Musik

Schellacksammlung

Die Musikabteilung der Staatsbibliothek zu Berlin verwahrt insgesamt ca. 55.000 Tonträger. Darunter befinden sich neben mehreren Tausend CDs auch etwa 26.000 Vinylplatten und rund 14.000 Schellackplatten. Schellackplatten zählen, aus heutiger Sicht, zu den historischen Tonträgern: als marktfähige Tonaufzeichnungsform gab es sie zwischen ca. 1890 und 1960, anschließend wurden sie von der moderneren Vinylplatte abgelöst.
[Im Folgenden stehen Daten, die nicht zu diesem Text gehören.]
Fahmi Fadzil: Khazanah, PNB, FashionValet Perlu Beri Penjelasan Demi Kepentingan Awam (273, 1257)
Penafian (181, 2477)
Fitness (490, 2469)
Die Schellackplatten-Sammlung der Musikabteilung wurde seit Ende der 1930er Jahre durch Ankäufe von privat aufgebaut und bis in die 1990er Jahre fortgeführt. Sie wird heute nicht mehr erweitert, soll aber in nächster Zeit einer interessierten Öffentlichkeit in digitaler Form schrittweise zugänglich gemacht werden.

Siehe auch Blogbeitrag.

Schellackplatten sind benannt nach dem Material, aus dem sie zum überwiegenden Teil bestehen: Schellack bzw. Lackharz. Dadurch sind sie schwerer als Vinylplatten und brechen leichter. Sie werden im Unterschied zu Vinylplatten mit einer dickeren Stahlnadel abgespielt und nutzen sich bei jedem Abspielvorgang ab. Aus diesen Gründen werden Schellackplatten in öffentlichen Institutionen heute nicht mehr im Original in die Benutzung gegeben, sondern nur noch als ‚Umschnitt‘ bereitgestellt – früher beispielsweise auf DAT-Kassetten, heutzutage in digitaler Form als Audiofile.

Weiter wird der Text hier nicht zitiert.